▶ KUTIPAN SUMBER

===============

Site icon sasagupapua.com

CENDERAWASIH: Diburu, Rumahnya Duhancurkan, Jadi Mahkota Dipakai ‘Sembarangan’, Berujung Dibakar

Ilustrasi/sasagupapua

SASAGUPAPUA.COM, JAYAPURA – Antropolog Asli Papua, Selpi Yeimo menanggapi pemusnahan satwa offset oleh Balai Besar Konservasi Sumber Daya Alam (BBKSDA) Papua dan tim terpadu yang dilakukan dengan cara membakar. Salah satu satwa offset yang dibakar adalah mahkota Cenderawasih.

Selpi mengatakan fungsi dari lembaga BBKSDA adalah melindungi satwa dan lingkungan.

Menurutnya peristiwa pembakaran mahkota tersebut membuat kaget seluruh masyarakat khususnya Orang Asli Papua sehingga menimbulkan pertanyaan berdasarkan kesepakatan siapa ? Dan dengan siapa lalu mahkota dibakar begitu saja.

Selpi mengatakan yang menyulut kemarahan Orang Asli Papua bahkan dirinya sebagai antropolog yang juga masyarakat adat di Papua karena tindakan membakar mahkota yang merupakan simbol budaya.

“Kenapa harus dibakar kalau memang  untuk menghentikan penggunaan mahkota itu kenapa tidak dirapatkan atau pertemuan dengan adat-adat atau lembaga pendidikan seperti Uncen punya UPT museum kenapa tidak dimuseumkan dan dibuat regulasi agar tidak menggunakannya. Kenapa harus dibakar. ?,” ucapnya.

===============

(Data Penentuan Lokasi pada Tangkapan Layar)
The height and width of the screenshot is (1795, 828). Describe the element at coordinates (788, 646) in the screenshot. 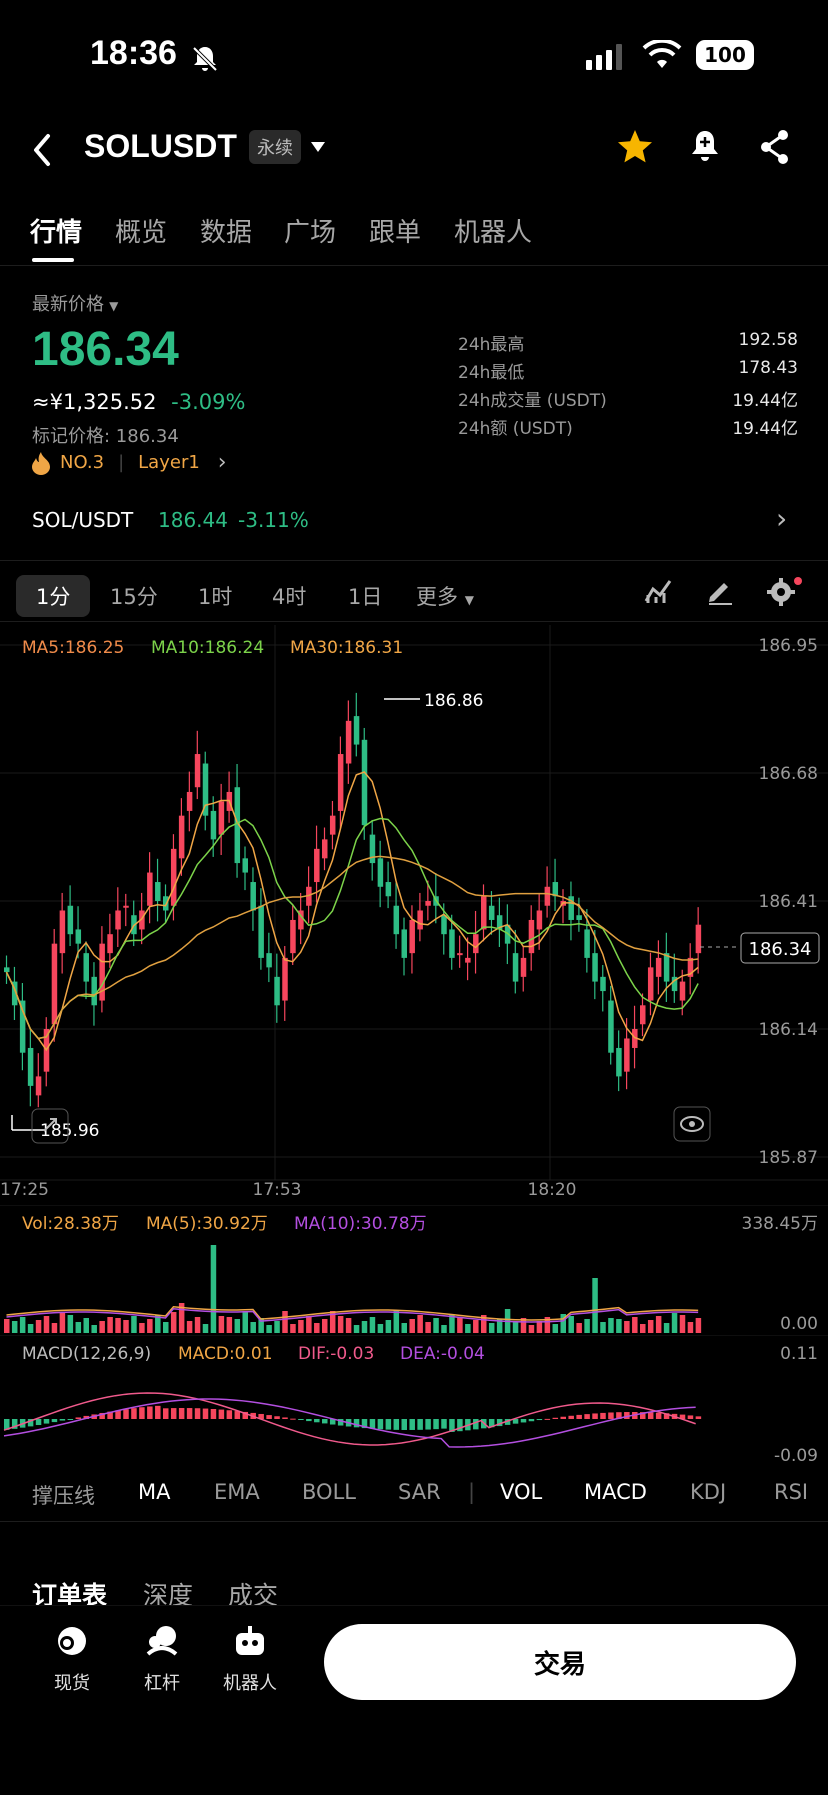

I see `price-tick: 186.95` at that location.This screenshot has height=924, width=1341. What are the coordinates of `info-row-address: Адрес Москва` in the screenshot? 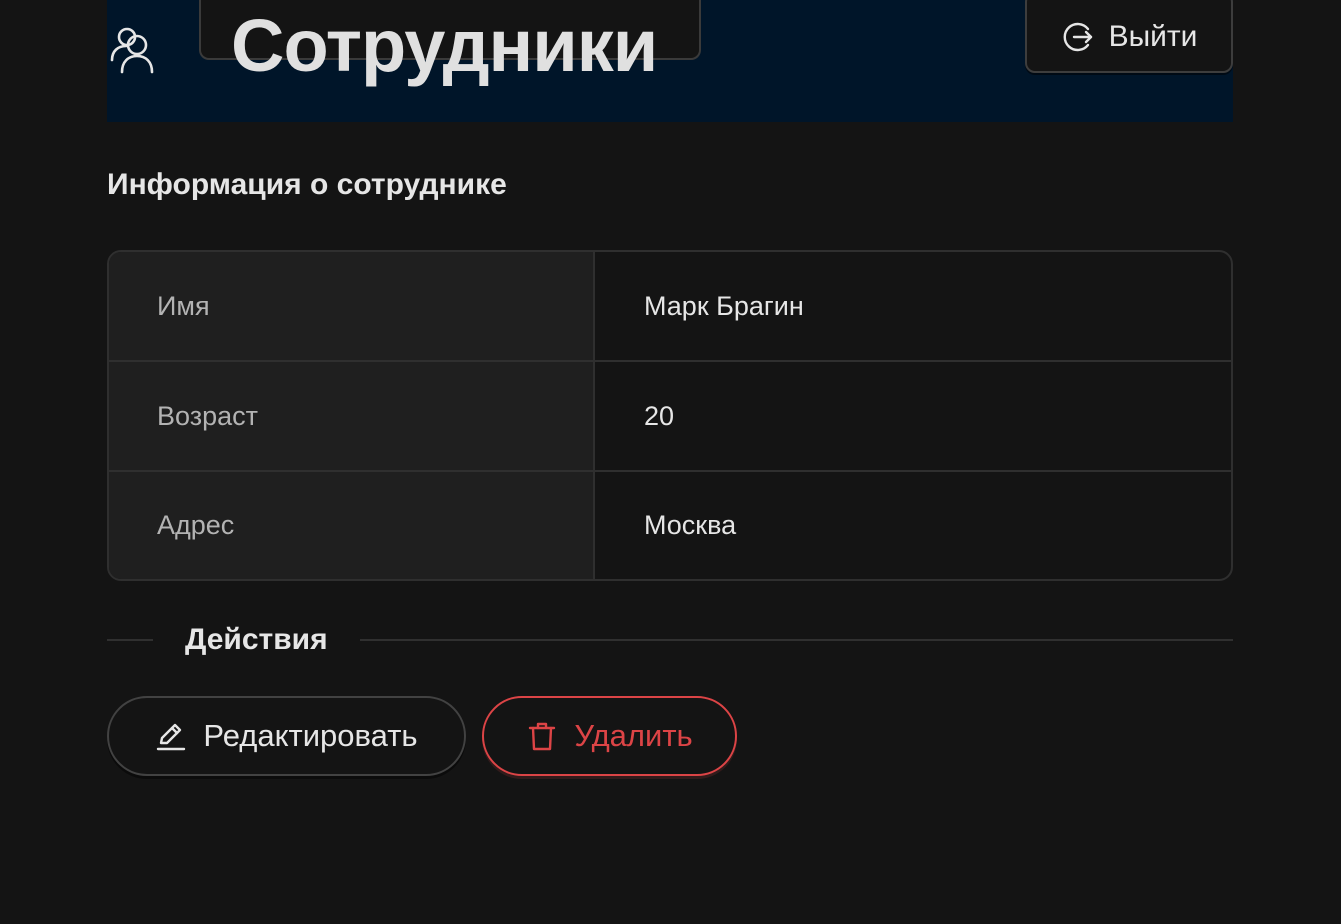 It's located at (670, 526).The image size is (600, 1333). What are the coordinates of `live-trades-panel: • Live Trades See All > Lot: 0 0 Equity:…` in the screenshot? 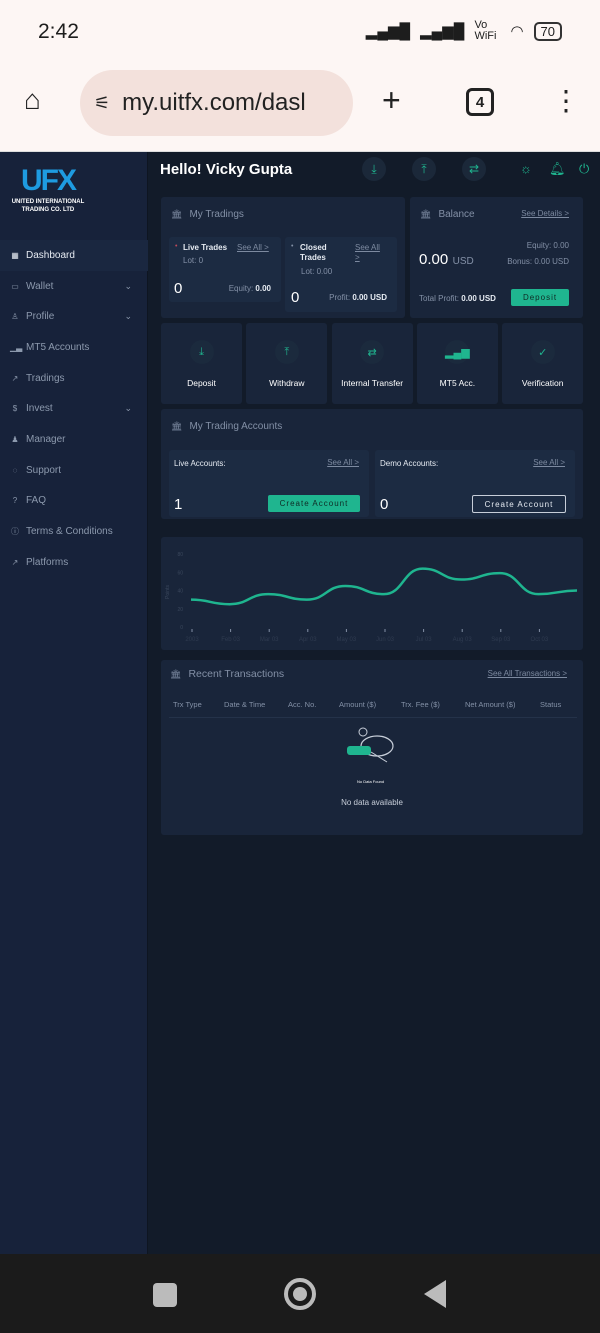 It's located at (225, 270).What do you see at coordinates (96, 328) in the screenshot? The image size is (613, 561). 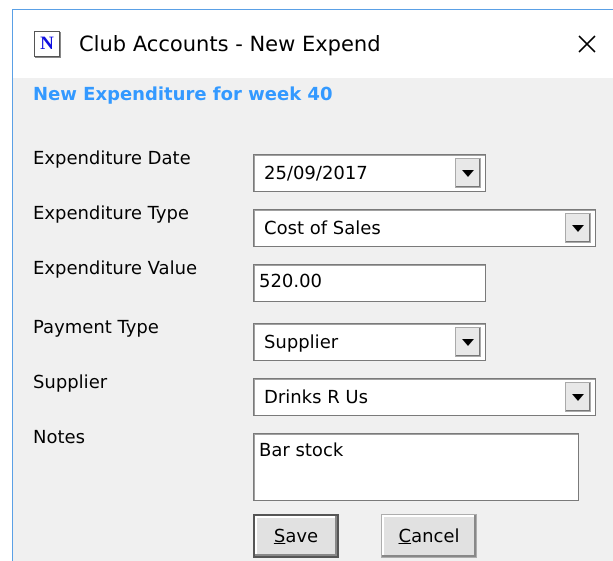 I see `field-label: Payment Type` at bounding box center [96, 328].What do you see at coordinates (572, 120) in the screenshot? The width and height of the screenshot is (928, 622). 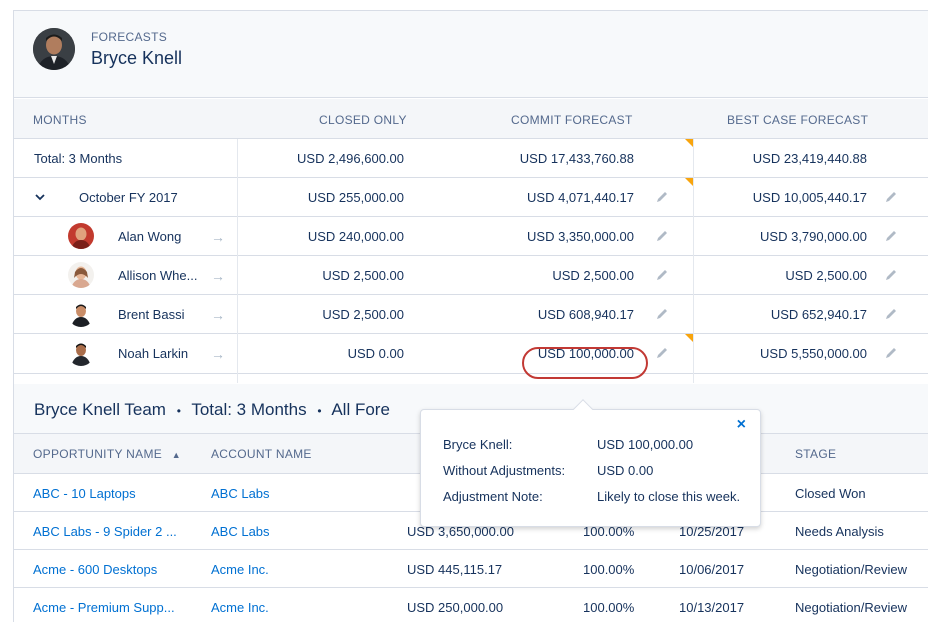 I see `col-commit-forecast: COMMIT FORECAST` at bounding box center [572, 120].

===============

▶ INSTRUKSI TUGAS
Lanjutkan teks berita tentang pembakaran mahkota Cenderawasih, dimulai setelah kalimat terakhir yang tercantum. Catatan-catatan tersebut merupakan bahan tersendiri yang terpisah dari teks berita.

▶ JAWABAN SOAL
Berbagai Sudut Pandang

Mahkota Cenderawasih dikenal luas sebagai simbol kebudayaan Orang Asli Papua.

Permasalahan terkait pembakaran mahkota Cenderawasih ini kata dia bisa dilihat dari berbagai sudut pandang.

Jika ditarik dari sisi budaya atau adat memang dari 250 lebih suku yang tersebar di Tanah Papua tidak semua pemimpin adat memiliki penyebutan masing-masing.

“Kalau kita pelajari kepemimpinan adat itu ada beberapa misalnya kalau di La Pago atau Me Pago ada sistem penyebutan kepala suku, kalau Mamta gunakan sistem ondofolo atau ondoafi, kemudian yang dikepala burung pakai sistem raja dan lainnya semua menggunakan konsep sendiri,”

Dari kepemimpinan adat ini, memang tidak semua suku menggunakan simbol kebesaran dengan mahkota mahkota khususnya burung Cenderawasih.

“Yang perlu kita telusuri lagi itu dari suku-suku ini harus ada penelitian mendalam terkait dengan mahkota Cenderawasih sejak awal siapa yang sebenarnya mengawetkan itu cenderawasih lalu menjadikan dia sebagai mahkota yang digunakan sebagai simbol,” jelasnya.

Selpi juga menyinggung terkait data yang dikeluarkan oleh Ko’Sapa dimana penyelundupan burung Cenderawasih ini sudah dilakukan secara liar sejak abad 19.

Foto: Istimewa

Pada tahun-tahun tersebut, cenderawasih dipakai sebagai hiasan (mode) yang tren di Eropa dan setiap tahunnya sekitar 10.000 sampai 30.000 ekor per tahun burung cenderawasih diselundupkan ke Eropa.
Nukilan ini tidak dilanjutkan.